- _Requirement A_:
Set down, word for word, the passage of the article on Higgsfield.ai from "AI video startup" up to and including "the unemployment line.".
- _Requirement B_:
For each statement below, say yes or no according to the article on Higgsfield.ai, and quote the words of the article that decide it: (i) The company's post about ending creative jobs was taken down after a backlash. (ii) The company claimed its tool had ended fewer than ten creative jobs. (iii) Aharon Rabinowitz is the CEO of Higgsfield.ai.
- _Requirement C_:
List every accusation that the article on Higgsfield.ai says online critics have made against the company.

- _Study text_:
AI video startup boasts it ‘ended’ jobs, gets backlash • The Register
The first rule of AI-generated job loss is you don’t talk about AI-generated job loss … if you’re the company that caused it. Higgsfield.ai, a startup offering AI video creation tools, recently generated outrage when it claimed it had caused artists to hit the unemployment line.
Earlier this week, the company bragged on X that its AI motion design tool put an end to more than 20 creative jobs.
The artists using its services – well aware of AI’s impact on the creative market and perhaps discomfitted by their complicity for using these tools – were not amused and the ensuing backlash on social media led to the post’s removal.
“Seems like Higgsfield found out today that there are lines they just shouldn’t cross in their marketing,” wrote Aharon Rabinowitz, CEO of Motion Management, in a social media post. “Celebrating the end of artists’ careers (even when their motion design tools are not actually good enough to render anyone unemployed) is just super dumb and shortsighted.”
The company’s marketing claims and the services it actually provides have been a matter of contention for several months. Online critics have accused the company of:
- Bait and switch marketing tactics, with promises of unlimited access to services like Google’s Nano Banana Pro that were followed by account bans.
- Undisclosed review astroturfing to counter negative posts on various online platforms.
- Predatory billing.
- Deceptive, explicit marketing.

- _Exercise data_:
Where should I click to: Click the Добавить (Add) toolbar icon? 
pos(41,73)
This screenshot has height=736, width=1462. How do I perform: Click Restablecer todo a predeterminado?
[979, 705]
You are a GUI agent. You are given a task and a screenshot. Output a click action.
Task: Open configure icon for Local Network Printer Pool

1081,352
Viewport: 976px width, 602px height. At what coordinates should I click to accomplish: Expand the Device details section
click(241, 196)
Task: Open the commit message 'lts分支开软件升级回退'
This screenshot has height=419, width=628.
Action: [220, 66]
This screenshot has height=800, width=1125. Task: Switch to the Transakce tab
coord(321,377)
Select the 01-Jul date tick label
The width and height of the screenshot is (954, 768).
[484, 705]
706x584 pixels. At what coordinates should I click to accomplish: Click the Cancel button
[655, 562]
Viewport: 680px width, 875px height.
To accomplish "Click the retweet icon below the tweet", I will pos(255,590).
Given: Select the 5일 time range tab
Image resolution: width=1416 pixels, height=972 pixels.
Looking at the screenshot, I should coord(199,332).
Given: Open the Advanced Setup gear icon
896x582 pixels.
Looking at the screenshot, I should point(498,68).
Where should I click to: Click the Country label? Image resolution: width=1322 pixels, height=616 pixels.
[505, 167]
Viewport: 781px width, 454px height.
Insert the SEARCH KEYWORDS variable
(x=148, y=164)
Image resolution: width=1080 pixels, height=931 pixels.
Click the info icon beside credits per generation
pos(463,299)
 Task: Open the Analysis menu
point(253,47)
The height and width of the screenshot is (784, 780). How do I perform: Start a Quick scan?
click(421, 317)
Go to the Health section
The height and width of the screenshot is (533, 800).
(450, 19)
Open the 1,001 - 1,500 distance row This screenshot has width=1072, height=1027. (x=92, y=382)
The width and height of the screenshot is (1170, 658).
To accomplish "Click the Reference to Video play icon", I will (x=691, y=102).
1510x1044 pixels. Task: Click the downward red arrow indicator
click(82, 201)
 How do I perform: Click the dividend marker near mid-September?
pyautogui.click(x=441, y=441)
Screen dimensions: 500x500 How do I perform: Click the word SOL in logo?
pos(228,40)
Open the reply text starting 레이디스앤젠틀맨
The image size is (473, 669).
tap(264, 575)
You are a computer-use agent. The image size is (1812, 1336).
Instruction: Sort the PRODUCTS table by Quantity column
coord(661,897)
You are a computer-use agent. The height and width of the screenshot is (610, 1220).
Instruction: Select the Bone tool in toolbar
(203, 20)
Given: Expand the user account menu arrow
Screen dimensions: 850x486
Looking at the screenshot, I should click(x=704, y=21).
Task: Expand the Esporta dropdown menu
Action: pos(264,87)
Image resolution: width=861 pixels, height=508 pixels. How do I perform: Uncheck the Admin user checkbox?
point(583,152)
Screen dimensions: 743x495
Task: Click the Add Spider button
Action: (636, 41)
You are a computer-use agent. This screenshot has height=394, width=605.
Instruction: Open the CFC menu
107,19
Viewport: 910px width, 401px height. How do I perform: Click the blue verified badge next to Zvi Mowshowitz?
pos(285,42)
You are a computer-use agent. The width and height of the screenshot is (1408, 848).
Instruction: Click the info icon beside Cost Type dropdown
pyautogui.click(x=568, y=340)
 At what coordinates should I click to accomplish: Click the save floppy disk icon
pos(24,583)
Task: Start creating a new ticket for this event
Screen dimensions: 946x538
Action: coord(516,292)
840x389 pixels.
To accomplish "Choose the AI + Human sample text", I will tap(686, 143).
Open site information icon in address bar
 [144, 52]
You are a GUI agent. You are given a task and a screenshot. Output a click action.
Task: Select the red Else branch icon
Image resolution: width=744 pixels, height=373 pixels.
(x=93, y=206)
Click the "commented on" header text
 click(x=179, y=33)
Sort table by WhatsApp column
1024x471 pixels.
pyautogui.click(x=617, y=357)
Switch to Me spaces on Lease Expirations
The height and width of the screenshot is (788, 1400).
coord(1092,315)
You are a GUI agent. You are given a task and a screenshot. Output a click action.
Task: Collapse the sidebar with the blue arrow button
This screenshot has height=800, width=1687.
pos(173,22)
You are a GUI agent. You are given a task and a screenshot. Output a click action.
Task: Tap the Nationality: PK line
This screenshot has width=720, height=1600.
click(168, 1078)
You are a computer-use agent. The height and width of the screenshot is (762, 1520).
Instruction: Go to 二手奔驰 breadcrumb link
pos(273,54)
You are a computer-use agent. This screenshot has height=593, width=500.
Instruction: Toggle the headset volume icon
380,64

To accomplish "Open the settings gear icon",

- _Task result A_:
AI video startup boasts it ‘ended’ jobs, gets backlash • The Register
The first rule of AI-generated job loss is you don’t talk about AI-generated job loss … if you’re the company that caused it. Higgsfield.ai, a startup offering AI video creation tools, recently generated outrage when it claimed it had caused artists to hit the unemployment line.

- _Task result B_:
(i) Yes: "the ensuing backlash on social media led to the post’s removal."
(ii) No: "put an end to more than 20 creative jobs."
(iii) No: "Aharon Rabinowitz, CEO of Motion Management."

- _Task result C_:
- Bait and switch marketing tactics, with promises of unlimited access to services like Google’s Nano Banana Pro that were followed by account bans
- Undisclosed review astroturfing to counter negative posts on various online platforms
- Predatory billing
- Deceptive, explicit marketing